# 1972 Aurora Wolfman



## spocks beard (Mar 21, 2007)

Hi every one!
This is my 1972 original glow issue Wolfman kit that i purchased from a local collectable shop back around 1995.
When i bought it,It was still unassembled/unpainted & all the pieces were there.
I used all the non glow peices cept for the hands which still glow very nicely.The box is in excellent condition for it's age,But what i don't like about the 1972 issued glow kits is the fact that the boxes were made cheaper without that glossy art work glued to the cardboard,which is also a LOT thinner than the 1969 issues.I built and painted this kit back in 2000 using testors model masters paint in the bottle,& may repaint it in the future.
Any comments welcome!
wolfman album link below.

http://img690.imageshack.us/g/w14bs.jpg/


----------



## Jimmy B (Apr 19, 2000)

Looks great SB. Good placement of the glow parts. Would have been kool to somehow use the glow head & mask off the teeth and eye-whites. then paint and prime the rest. My guess is that would be maddeningly tedious. Great job!!


----------



## louspal (Sep 13, 2009)

Very menacing! Base looks great from what I can see. Bravo!


----------



## IanWilkinson (Apr 23, 2010)

i agree totaly about the 'glow' boxes!... the Bama artwork was ruined!...but your Wolfman kit is superb!..and it's allways a pleaseure to see an original one..


----------



## DocJam00 (May 18, 2010)

You know, my LHS has a Wolfman Illuminator (Monogram reissue, I think) on the shelf for $30. How much do those things go for on Ebay?

Doc


----------



## MadCap Romanian (Oct 29, 2005)

I like it, but the glow hands looks like he's wearing white gloves. I wouldn't repaint him. I think he looks excellent as is. 

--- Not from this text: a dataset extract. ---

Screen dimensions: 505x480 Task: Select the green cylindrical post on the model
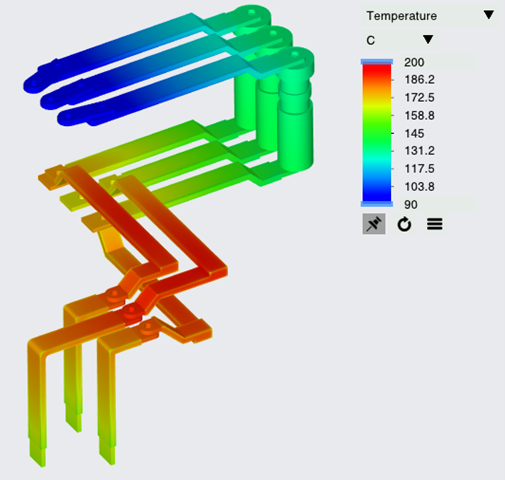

I wonder if there's a way to paint the hands and still have them glow? Maybe paint them with the brown paint so that it flowed into the low points between the fur and then sand off the tops of the fur so that the glow plastic could still illuminate. Also, leave the palms of the glow hands unpainted so that those glowed at night.

I have a Monogram glow Dracula and I used a thin wash of grey paint on the glow parts. In the daylight, the skin looks depleated of blood, but at night, the light grey paint looks black under the glow and you can pick out the skin details.


----------



## Cro-Magnon Man (Jun 11, 2001)

MadCap Romanian said:


> I like it, but the glow hands looks like he's wearing white gloves. I wouldn't repaint him. I think he looks excellent as is.
> 
> I wonder if there's a way to paint the hands and still have them glow? Maybe paint them with the brown paint so that it flowed into the low points between the fur and then sand off the tops of the fur so that the glow plastic could still illuminate. Also, leave the palms of the glow hands unpainted so that those glowed at night.


 
I agree with Madcap - great colours all over, but leaving the hands entirely unpainted makes them look like white surgical gloves perhaps. It's perfectly possible with drybrushing or washing to leave the hands looking blended in to the overall kit, whilst still able to glow.


----------



## Jimmy B (Apr 19, 2000)

DocJam00 said:


> You know, my LHS has a Wolfman Illuminator (Monogram reissue, I think) on the shelf for $30. How much do those things go for on Ebay?
> 
> Doc


There's 2 BIN's one 35.00 and one 40.00. That's pre-shipping. There's also an open but complete one bidding at 15.00 with free shipping but that looks like a snipe waiting to happen. 30.00 off the shelf ain't bad.


----------



## deadmanincfan (Mar 11, 2008)

I have to go with the consensus...don't repaint him, he's great...but maybe try to do something about the hands. At any rate, nice job!


----------



## Chinxy (May 23, 2003)

Spock, it looks GREAT! I Love the glow kits! Here's a thought. I airbrushed my Mystery UFO ship transparent green so that it would still glow and it does! But now it has that ghostly effect. So try that if you can get some transparent glow paint. But why didn't you use the other glow parts for the head, skull and rats? I think that would have looked cool!:thumbsup:

Happy Aurora Trails!
Chinxy!:dude:


----------



## rkoenn (Dec 18, 2007)

Looks nice, would like to see the hands glow in the dark but I doubt the picture would come out too well. You picked almost the same color scheme I used for my Polar Lights model. However your overall build is much better as I did mine before I started learning all the tricks for making it look real. I have another to build to apply my new found skills to though. Again, nice antique kit you have done there.


----------



## Mark McGovern (Apr 25, 1999)

Spocks,

I'm going to break from the ranks here. You've done such a fine job painting everything else, the glowing hands just don't make any sense to me. I'd paint them to match the rest of the model, the build a glow version if you must have that feature.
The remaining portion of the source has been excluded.